Supreme Court term starts with Medicaid case
Associated Press
WASHINGTON
The Supreme Court began its new term Monday by weighing who gets to object when a state makes Medicaid cuts — and soon is likely to plunge into a far- bigger health dispute. That’s the challenge to President Barack Obama’s historic health-care overhaul.
For now, patients and providers are squaring off against California and the Obama administration to argue they should have the right to sue in federal court when a state cuts its payment rates in the Medicaid program for poor Americans. The state and federal governments argue the U.S. Health and Human Services Department, not a federal judge, gets to make the call.
There was no consensus apparent among the justices.

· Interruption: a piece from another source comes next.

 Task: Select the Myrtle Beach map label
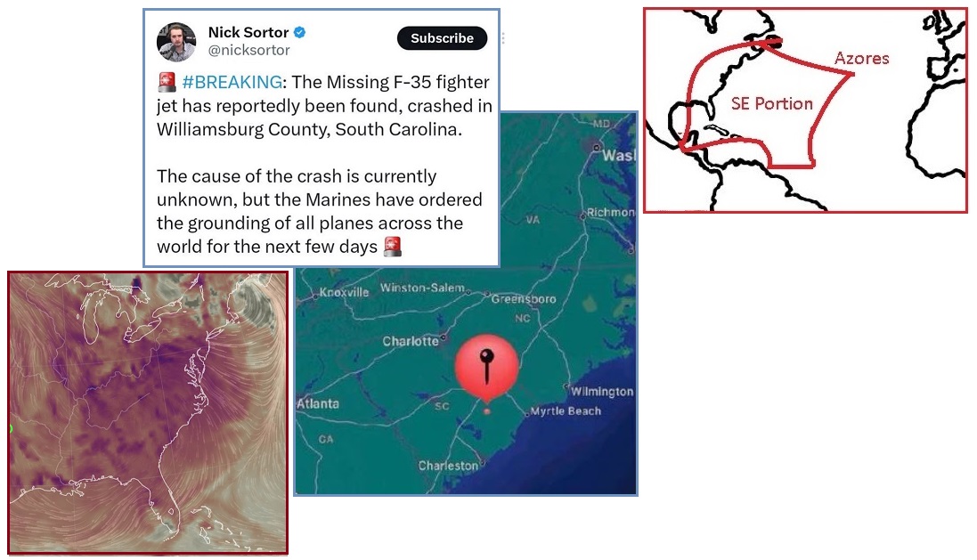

Before opening-day arguments began, the court rejected more than 1,800 appeals that had piled up during the justices’ three-month summer break, including one from California jail officials who forced a Muslim woman to remove her head scarf and another from fried-chicken giant KFC Corp. objecting to taxes it has to pay in Iowa.
Chief Justice John Roberts also congratulated Antonin Scalia on 25 years on the court, noting that Scalia listened to his first argument as a justice on the first Monday in October in 1986. “The place has not been the same since,” Justice Roberts said.
The term opened with high anticipation because the justices seem likely to take up the health-care overhaul now that both the administration and opponents of the law have filed Supreme Court appeals. The justices could decide as early as mid-November whether to hear the case, a timetable that probably would mean a high-court hearing in the spring and a decision by late June.
Monday’s case does not directly implicate the overhaul, although the expansion of Medicaid is a key element in the law’s aim of extending coverage to more than 30 million Americans who are without health insurance. Medicaid costs are shared by the federal and state governments.